At School: Kids will identify and correctly use nouns and verbs, recognize simple prefixes and suffixes, and identify simple multiple-meaning words.
At Home: Help your child get his own library card. Expose him to a wider variety of books and genres and try out different children’s magazines. Whether your child reads independently or with you, it’s important to ask him about what he’s read and to encourage him to retell stories. Share stories about your family and your family history or make up stories together. Play a homonym game by taking turns to think up pairs of words that sound the same but have different meanings, such as “deer” and “dear,” or ask your second grader to think up words that have multiple meanings, such as “lie” or “fair,” and talk about the differences. Continue to take turns. Your second grader will likely need some help coming up with words, so give him clues and prompts as you play.
At School: By the end of second grade, kids will be able to write a basic story with a clear beginning, middle, and end. They will also be able to edit and revise their writing to make it clearer and to correct errors in spelling, grammar, punctuation, and capitalization.

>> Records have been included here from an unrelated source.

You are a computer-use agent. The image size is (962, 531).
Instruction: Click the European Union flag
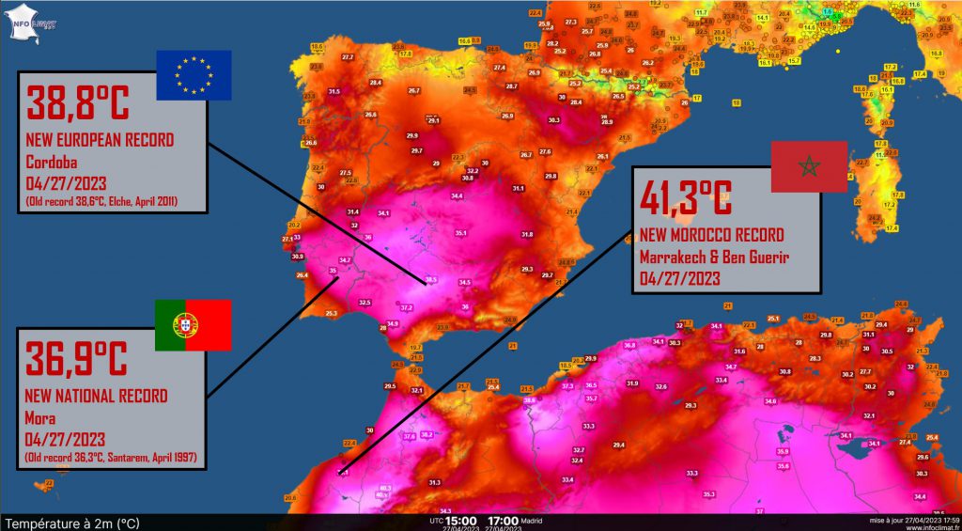[x=194, y=74]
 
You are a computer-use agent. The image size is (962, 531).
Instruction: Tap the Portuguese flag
[x=194, y=325]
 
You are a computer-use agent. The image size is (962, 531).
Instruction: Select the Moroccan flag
[x=809, y=167]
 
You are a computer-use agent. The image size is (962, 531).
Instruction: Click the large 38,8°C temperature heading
[x=77, y=104]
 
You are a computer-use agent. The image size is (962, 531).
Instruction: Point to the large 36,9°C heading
[x=77, y=358]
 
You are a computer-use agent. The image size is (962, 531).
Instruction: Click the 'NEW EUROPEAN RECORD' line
[x=101, y=140]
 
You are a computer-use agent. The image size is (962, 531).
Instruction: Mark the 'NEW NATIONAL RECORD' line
[x=97, y=397]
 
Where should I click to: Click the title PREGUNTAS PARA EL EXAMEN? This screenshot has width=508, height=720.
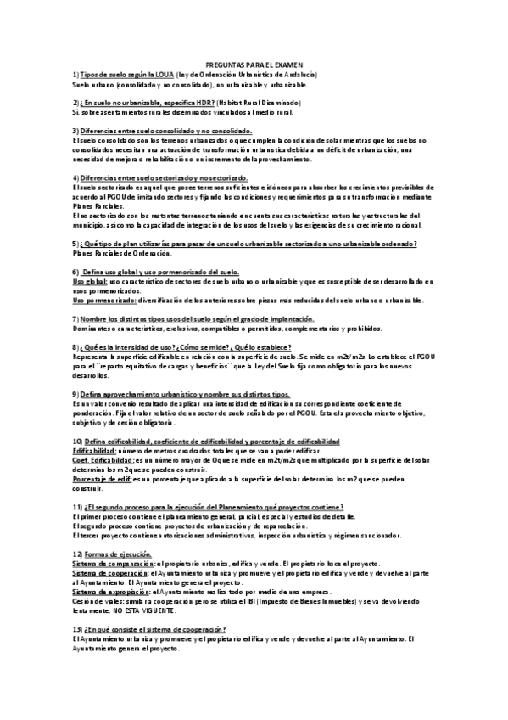pyautogui.click(x=254, y=64)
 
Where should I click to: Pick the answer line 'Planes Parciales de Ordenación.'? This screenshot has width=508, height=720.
pyautogui.click(x=122, y=253)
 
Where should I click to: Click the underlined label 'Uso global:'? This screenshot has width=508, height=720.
pyautogui.click(x=90, y=279)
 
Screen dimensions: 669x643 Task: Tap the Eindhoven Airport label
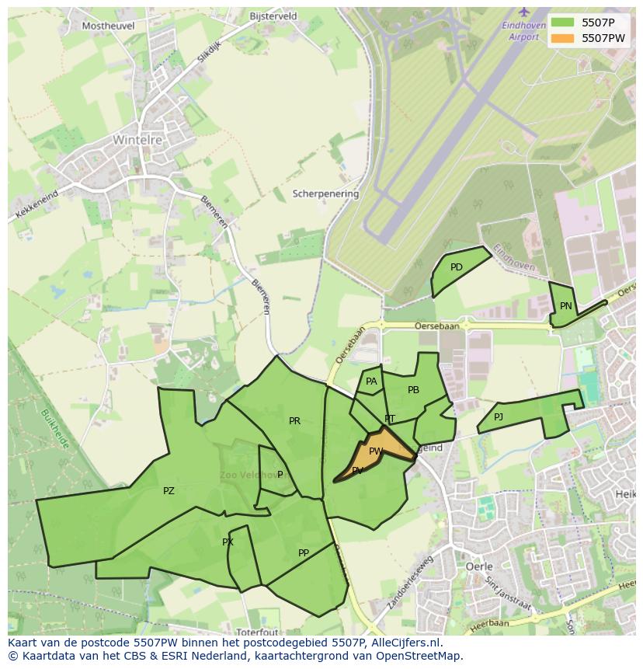pos(520,31)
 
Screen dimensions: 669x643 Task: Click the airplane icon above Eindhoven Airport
pos(523,12)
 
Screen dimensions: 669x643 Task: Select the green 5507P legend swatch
pos(563,23)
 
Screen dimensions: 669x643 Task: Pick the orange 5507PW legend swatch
pos(563,38)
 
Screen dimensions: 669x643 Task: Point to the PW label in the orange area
pos(376,451)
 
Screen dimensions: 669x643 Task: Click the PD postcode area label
pos(457,267)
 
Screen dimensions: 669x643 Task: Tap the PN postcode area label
pos(566,306)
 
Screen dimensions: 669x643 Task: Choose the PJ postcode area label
pos(499,417)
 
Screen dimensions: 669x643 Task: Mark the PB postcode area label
pos(413,390)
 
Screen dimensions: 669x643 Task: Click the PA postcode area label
pos(371,382)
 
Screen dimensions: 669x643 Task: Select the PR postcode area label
pos(294,421)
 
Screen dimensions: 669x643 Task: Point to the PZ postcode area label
pos(169,491)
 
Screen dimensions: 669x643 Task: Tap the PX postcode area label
pos(228,542)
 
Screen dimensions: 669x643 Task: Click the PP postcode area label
pos(304,553)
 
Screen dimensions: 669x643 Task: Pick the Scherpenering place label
pos(325,193)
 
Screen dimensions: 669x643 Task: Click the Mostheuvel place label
pos(108,26)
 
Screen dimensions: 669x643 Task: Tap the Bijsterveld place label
pos(273,16)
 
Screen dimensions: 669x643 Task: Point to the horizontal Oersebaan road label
pos(436,326)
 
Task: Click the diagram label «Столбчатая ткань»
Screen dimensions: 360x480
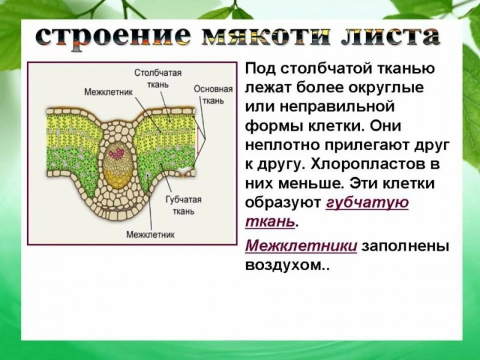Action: tap(158, 79)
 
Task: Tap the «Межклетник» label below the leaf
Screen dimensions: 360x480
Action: tap(150, 234)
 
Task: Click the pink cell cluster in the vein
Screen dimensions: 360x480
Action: tap(116, 151)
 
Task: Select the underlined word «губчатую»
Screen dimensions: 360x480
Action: tap(367, 203)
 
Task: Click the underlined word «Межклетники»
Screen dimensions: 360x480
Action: tap(301, 246)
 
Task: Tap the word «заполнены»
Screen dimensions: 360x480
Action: tap(405, 246)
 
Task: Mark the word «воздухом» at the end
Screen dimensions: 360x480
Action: tap(282, 265)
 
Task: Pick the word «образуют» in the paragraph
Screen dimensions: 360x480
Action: tap(282, 203)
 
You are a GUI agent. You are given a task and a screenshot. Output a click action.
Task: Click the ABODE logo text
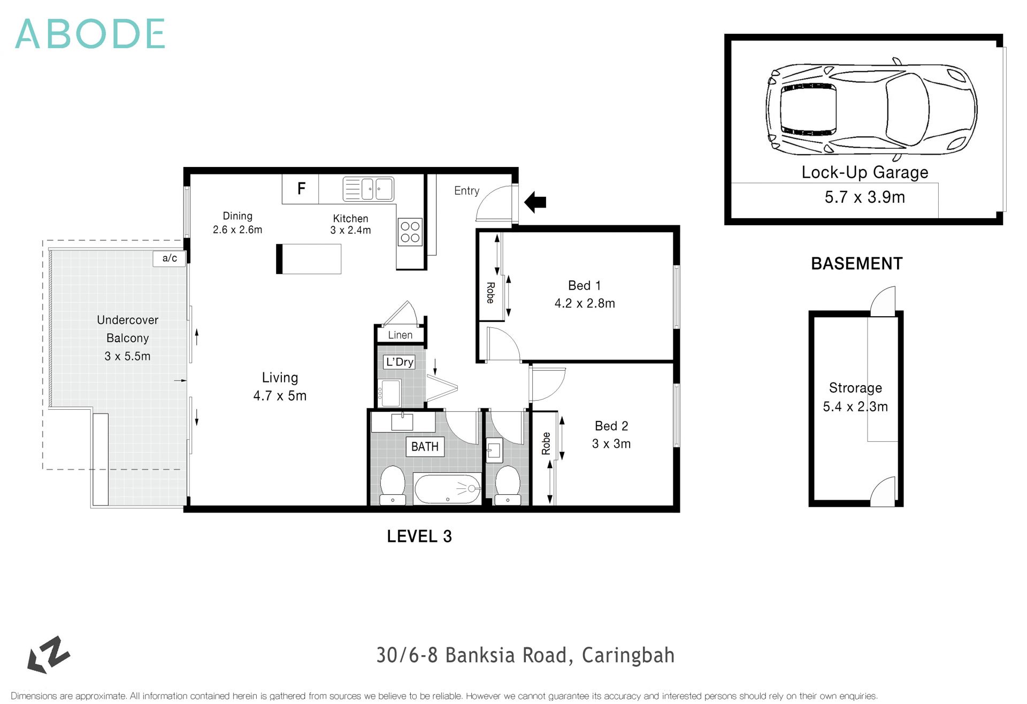[x=90, y=34]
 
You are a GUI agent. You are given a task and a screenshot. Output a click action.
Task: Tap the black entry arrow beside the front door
[x=535, y=202]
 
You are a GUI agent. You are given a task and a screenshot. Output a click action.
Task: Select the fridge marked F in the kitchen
[x=301, y=188]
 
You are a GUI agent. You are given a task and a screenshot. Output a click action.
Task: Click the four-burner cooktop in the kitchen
[x=410, y=232]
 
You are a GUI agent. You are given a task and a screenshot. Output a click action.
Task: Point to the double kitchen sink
[x=368, y=189]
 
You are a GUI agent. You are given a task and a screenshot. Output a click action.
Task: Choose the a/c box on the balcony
[x=170, y=258]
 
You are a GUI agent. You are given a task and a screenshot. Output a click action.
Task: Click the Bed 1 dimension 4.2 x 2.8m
[x=585, y=303]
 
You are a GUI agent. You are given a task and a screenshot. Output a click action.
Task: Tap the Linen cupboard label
[x=400, y=335]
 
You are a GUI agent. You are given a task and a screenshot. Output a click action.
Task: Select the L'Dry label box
[x=400, y=362]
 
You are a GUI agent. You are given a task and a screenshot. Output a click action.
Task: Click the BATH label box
[x=425, y=447]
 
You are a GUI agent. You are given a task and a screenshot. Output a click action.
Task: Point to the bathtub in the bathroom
[x=447, y=489]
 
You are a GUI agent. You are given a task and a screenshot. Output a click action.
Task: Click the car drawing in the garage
[x=871, y=110]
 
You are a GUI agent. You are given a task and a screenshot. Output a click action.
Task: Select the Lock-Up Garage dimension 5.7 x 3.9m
[x=864, y=197]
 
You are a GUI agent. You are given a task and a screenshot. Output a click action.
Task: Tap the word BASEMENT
[x=856, y=264]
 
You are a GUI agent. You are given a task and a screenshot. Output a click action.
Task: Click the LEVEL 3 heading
[x=419, y=537]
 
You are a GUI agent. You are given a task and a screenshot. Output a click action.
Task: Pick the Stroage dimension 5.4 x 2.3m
[x=855, y=407]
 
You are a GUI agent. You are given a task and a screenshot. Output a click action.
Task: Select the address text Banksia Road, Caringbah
[x=525, y=655]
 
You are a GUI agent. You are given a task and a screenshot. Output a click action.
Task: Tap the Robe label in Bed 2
[x=546, y=443]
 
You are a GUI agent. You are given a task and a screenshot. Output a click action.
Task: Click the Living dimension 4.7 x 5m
[x=280, y=396]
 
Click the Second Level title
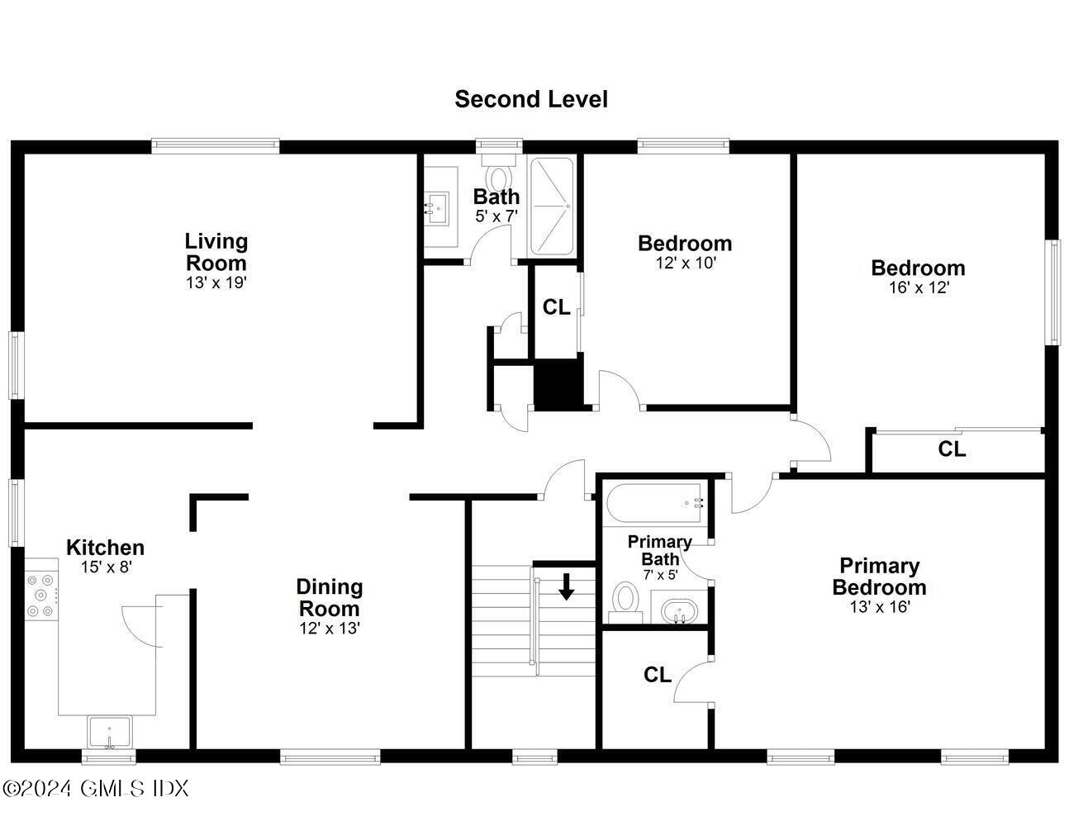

At Home: Encourage your child to write stories that have a logical sequence, with a small problem and a resolution. Encourage her to reread her work to make it clearer. Help your child make her own book by folding pieces of paper in half and stapling them in the middle. She’ll love writing her own story and drawing pictures to illustrate it. Ask her to help write the grocery list, thank-you notes, or letters to relatives, and have her read aloud everything she’s written for homework. “If they wrote sentences at home for homework, they have to be able to read them,” Quinn says.